======== Data listing

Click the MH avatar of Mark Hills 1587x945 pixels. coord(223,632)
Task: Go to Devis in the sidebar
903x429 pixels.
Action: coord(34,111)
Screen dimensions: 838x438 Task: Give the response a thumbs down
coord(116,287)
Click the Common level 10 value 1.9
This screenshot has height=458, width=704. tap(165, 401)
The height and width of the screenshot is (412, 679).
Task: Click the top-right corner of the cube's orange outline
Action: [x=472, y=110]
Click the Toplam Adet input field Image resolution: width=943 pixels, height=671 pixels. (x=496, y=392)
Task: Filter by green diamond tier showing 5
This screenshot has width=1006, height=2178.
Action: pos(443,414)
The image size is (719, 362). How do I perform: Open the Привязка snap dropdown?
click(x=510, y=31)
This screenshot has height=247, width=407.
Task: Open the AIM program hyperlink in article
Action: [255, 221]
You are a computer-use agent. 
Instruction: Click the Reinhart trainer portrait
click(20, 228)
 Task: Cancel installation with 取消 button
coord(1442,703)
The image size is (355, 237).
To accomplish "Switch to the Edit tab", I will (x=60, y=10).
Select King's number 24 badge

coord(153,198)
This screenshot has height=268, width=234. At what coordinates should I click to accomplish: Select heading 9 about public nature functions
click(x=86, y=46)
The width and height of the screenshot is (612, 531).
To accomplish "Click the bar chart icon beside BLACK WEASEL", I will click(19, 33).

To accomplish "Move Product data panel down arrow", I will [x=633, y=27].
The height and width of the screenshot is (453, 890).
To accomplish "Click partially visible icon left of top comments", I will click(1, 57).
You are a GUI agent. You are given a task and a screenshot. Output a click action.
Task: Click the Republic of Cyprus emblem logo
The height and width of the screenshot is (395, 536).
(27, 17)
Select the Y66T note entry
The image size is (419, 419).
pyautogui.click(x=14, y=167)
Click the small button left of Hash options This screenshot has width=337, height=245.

================

Go through the data and show every line where "left" occurs.

To accomplish "Click partially visible icon left of top comments", I will click(1, 57).
Click the small button left of Hash options This screenshot has width=337, height=245.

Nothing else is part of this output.